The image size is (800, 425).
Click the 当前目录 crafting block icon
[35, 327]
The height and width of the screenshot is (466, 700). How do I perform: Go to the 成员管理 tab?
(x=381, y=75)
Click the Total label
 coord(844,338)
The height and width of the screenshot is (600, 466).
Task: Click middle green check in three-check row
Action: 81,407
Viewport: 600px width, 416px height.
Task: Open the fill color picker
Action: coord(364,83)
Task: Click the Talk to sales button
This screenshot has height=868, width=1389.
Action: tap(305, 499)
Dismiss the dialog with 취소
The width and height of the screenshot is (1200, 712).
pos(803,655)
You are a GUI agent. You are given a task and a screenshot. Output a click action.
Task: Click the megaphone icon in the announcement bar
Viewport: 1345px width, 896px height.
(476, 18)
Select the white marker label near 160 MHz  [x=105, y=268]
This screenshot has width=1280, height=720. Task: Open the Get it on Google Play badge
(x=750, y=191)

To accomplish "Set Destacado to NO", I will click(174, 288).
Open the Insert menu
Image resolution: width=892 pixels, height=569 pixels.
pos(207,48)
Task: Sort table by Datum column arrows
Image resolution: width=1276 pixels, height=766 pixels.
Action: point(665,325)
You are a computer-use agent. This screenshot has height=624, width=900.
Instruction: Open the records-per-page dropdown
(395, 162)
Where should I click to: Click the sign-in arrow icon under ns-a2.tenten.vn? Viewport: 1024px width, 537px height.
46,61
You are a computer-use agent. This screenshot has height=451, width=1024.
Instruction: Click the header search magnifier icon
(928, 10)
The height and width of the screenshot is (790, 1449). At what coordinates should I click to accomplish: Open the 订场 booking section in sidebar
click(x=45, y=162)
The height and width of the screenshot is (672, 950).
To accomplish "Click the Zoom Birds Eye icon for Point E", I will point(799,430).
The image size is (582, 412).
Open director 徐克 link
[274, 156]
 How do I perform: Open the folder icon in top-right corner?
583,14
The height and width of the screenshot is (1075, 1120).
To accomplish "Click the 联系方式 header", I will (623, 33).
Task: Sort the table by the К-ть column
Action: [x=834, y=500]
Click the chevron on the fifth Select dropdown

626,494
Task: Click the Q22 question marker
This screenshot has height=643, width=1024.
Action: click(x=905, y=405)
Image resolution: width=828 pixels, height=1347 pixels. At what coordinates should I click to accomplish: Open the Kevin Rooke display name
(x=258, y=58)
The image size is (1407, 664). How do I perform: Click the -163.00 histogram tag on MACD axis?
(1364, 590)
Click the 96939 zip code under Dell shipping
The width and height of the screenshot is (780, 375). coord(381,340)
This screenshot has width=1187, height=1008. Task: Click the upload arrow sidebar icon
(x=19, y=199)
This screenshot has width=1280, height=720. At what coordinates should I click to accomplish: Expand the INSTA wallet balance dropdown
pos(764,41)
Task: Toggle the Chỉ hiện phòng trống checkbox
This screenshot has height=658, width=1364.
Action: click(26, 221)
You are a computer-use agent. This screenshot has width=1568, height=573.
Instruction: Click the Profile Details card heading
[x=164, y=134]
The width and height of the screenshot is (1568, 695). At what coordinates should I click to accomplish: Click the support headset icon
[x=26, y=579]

> [The task]
Write out again, unchanged, every line from the line containing "The height and width of the screenshot is (672, 950)." to the final line of the material above.

> [Response to this exercise]
The height and width of the screenshot is (672, 950).
To accomplish "Click the Zoom Birds Eye icon for Point E", I will point(799,430).
The image size is (582, 412).
Open director 徐克 link
[274, 156]
 How do I perform: Open the folder icon in top-right corner?
583,14
The height and width of the screenshot is (1075, 1120).
To accomplish "Click the 联系方式 header", I will (623, 33).
Task: Sort the table by the К-ть column
Action: [x=834, y=500]
Click the chevron on the fifth Select dropdown

626,494
Task: Click the Q22 question marker
This screenshot has height=643, width=1024.
Action: click(x=905, y=405)
Image resolution: width=828 pixels, height=1347 pixels. At what coordinates should I click to accomplish: Open the Kevin Rooke display name
(x=258, y=58)
The image size is (1407, 664). How do I perform: Click the -163.00 histogram tag on MACD axis?
(1364, 590)
Click the 96939 zip code under Dell shipping
The width and height of the screenshot is (780, 375). coord(381,340)
This screenshot has width=1187, height=1008. Task: Click the upload arrow sidebar icon
(x=19, y=199)
This screenshot has width=1280, height=720. At what coordinates should I click to accomplish: Expand the INSTA wallet balance dropdown
pos(764,41)
Task: Toggle the Chỉ hiện phòng trống checkbox
This screenshot has height=658, width=1364.
Action: click(26, 221)
You are a computer-use agent. This screenshot has width=1568, height=573.
Instruction: Click the Profile Details card heading
[x=164, y=134]
The width and height of the screenshot is (1568, 695). At what coordinates should I click to accomplish: Click the support headset icon
[x=26, y=579]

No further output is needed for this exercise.